The input Start Marker

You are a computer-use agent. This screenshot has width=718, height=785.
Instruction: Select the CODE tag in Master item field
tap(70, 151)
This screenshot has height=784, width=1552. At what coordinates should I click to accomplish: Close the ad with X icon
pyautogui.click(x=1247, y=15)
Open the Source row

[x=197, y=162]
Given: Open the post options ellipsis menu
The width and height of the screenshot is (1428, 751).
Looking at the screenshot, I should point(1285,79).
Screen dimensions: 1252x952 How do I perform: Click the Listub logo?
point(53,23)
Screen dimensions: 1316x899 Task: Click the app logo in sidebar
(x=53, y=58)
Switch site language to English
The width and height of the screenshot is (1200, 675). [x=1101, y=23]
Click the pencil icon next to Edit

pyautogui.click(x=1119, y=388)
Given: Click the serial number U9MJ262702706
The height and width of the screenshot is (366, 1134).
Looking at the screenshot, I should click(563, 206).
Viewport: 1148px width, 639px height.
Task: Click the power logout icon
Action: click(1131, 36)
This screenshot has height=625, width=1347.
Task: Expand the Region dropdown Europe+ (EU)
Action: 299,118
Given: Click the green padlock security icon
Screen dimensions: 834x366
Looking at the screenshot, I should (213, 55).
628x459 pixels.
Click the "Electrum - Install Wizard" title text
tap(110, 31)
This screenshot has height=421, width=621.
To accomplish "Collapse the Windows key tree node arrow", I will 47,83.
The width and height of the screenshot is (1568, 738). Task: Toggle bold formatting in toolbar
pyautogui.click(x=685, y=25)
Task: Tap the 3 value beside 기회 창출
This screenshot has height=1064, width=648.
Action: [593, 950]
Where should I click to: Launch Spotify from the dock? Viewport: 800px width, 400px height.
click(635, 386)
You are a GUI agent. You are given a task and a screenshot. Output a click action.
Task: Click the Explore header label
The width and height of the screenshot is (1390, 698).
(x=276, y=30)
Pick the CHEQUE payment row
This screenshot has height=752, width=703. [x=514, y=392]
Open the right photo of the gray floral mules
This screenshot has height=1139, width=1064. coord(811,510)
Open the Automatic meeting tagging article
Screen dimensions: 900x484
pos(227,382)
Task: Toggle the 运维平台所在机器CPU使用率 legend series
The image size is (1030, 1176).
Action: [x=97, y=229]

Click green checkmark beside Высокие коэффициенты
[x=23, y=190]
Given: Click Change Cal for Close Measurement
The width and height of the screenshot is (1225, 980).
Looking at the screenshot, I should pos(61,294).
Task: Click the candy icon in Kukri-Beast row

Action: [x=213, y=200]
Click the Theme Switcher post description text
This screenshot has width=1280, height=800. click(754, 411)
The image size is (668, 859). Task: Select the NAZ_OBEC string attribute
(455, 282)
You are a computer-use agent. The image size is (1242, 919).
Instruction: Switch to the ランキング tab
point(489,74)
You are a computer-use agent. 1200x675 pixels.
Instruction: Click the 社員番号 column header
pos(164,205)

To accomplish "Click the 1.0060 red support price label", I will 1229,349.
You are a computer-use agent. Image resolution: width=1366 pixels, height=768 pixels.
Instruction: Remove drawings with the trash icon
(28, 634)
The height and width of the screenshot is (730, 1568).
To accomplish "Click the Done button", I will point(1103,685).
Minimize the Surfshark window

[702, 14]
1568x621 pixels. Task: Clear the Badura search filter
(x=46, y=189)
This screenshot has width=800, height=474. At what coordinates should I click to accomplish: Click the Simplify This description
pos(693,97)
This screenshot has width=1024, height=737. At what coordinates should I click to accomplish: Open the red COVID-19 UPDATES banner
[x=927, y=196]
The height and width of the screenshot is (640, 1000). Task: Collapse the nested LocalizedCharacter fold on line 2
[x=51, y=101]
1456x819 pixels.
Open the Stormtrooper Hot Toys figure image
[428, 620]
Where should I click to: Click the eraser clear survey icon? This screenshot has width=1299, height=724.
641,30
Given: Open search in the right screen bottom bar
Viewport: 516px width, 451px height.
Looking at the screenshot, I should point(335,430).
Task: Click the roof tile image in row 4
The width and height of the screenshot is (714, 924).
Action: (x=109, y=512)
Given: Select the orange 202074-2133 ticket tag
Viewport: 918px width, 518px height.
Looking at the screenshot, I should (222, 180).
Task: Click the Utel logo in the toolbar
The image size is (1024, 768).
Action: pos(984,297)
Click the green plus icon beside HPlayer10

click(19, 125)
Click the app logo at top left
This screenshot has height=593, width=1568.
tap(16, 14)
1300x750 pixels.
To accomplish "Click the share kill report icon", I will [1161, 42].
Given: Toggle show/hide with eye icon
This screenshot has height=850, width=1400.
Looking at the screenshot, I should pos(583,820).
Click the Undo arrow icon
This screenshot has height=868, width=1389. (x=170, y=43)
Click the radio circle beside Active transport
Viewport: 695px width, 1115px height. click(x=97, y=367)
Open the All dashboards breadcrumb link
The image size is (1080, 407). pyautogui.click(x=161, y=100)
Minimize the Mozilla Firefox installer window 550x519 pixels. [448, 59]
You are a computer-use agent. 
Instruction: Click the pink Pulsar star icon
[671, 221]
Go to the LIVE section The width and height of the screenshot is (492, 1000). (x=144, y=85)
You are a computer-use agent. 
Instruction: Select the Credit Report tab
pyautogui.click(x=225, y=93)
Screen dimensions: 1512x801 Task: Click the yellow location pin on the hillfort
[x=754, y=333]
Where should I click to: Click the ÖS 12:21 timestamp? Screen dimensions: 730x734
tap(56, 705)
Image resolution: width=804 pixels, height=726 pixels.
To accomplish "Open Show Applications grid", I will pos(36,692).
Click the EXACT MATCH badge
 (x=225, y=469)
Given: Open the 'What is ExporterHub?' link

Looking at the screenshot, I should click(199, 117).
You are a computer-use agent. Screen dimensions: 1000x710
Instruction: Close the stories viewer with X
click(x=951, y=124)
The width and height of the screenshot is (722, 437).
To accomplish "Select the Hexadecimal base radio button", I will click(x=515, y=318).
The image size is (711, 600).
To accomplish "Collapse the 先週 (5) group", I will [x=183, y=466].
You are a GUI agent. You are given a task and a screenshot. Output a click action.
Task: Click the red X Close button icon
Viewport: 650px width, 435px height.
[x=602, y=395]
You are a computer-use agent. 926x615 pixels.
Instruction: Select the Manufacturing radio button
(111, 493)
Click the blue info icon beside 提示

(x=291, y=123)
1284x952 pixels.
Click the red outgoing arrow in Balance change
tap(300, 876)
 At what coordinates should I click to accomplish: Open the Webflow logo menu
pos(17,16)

The input End Marker

**Aim of the task:** I'd like the lines above from the one with "Open the right photo of the gray floral mules" up to and including the one with "Given: Click Change Cal for Close Measurement" copied exactly, with no other lines.

**Response to this task:**
Open the right photo of the gray floral mules
This screenshot has height=1139, width=1064. coord(811,510)
Open the Automatic meeting tagging article
Screen dimensions: 900x484
pos(227,382)
Task: Toggle the 运维平台所在机器CPU使用率 legend series
The image size is (1030, 1176).
Action: [x=97, y=229]

Click green checkmark beside Высокие коэффициенты
[x=23, y=190]
Given: Click Change Cal for Close Measurement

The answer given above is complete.